Angeria’s own history in music is relatively short. Born in Rovaniemi in Northern Finland, he moved to Helsinki at 20 to study music technology at Helsinki Pop & Jazz Conservatory. After a year he got an assistants position at Neomusic, hosted by Janne and Miikka Huttunen. The rest is history.

“Originally I was aiming for professional ice hockey. But once I got injured I had to come up with a back-up plan. I had played piano and written songs from an early age so studying music was a natural choice”, says Angeria, who’s still registered at the school but isn’t in any hurry to graduate.

“I’m really grateful for my time at the Pop & Jazz Conservatory, but I quickly noticed that they concentrated on a lot of things I didn’t find that important. The attitudes towards commercial pop in Finland seem to still be largely negative, and the school certainly didn’t help. I just had to start doing my own thing.”

After getting a producer’s position at Fried Music, co-owned by Jukka Immonen, he’s getting an opportunity to do just that. As a young rookie he’s mostly working with fresh new talents, including the Norwegian pop singer Julie Bergan, whose new single ”Younger” was just released in Finland.

Most of Angeria’s time is however dedicated to Elliot’s sophomore album, scheduled for later this year. The challenge is to make it contemporary. Angeria says EDM has reached its peak, and it’s difficult to tell what will come next. Avicii brought bluegrass to dance music, which is one option.

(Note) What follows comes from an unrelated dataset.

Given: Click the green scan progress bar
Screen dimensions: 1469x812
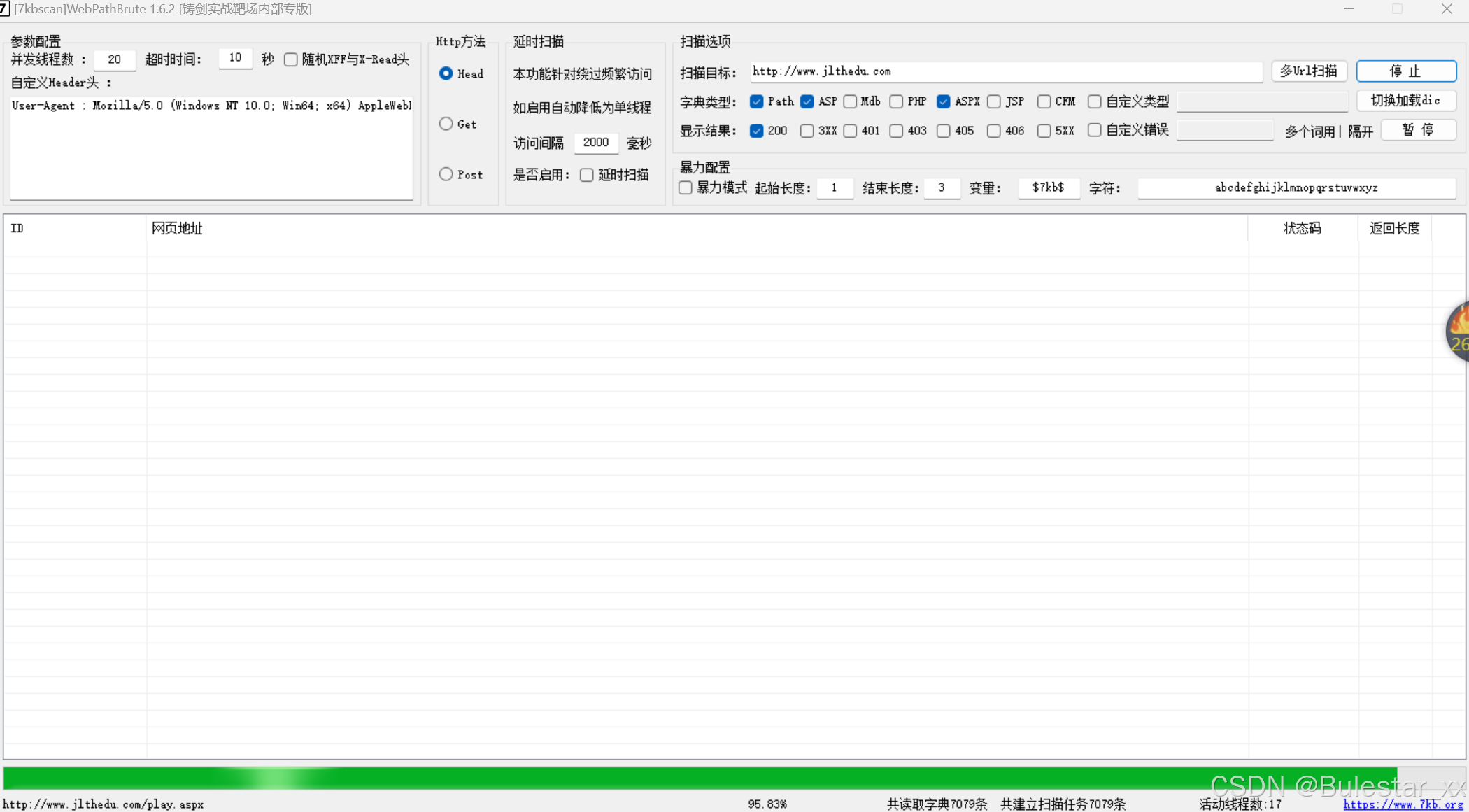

The key is bringing something new to the mix, whilst maintaining the core principles of pop.

“We have to dig up new things from the underground and blend them in with the mainstream pop language. The Beatles are still relevant, which says it all about the importance of a good melody. That never goes away”, Angeria says, and adds: “Ultimately it’s the biggest songwriters like Max Martin who decide what happens next. Their circles are small, so whatever they put out, people are gonna relate to. There’s no magic to it.”

If Elliot’s sophomore album is as big a success as the label believes it to be, Angeria will be one step closer to his ultimate goal. Which is something only a few Nordic producers have ever achieved.

“I want to get a number one hit on Billboard. That’s my dream. It requires an insane amount of work, thousands and thousands of hours, but I’ve decided that I’ll get there. I need concrete goals to keep myself motivated”, says Angeria, and quotes a famous Finnish ice hockey player: “Teemu Selänne once said ‘progress ends in complacency’. Even if I’ll never make it, at least it won’t come down to not trying.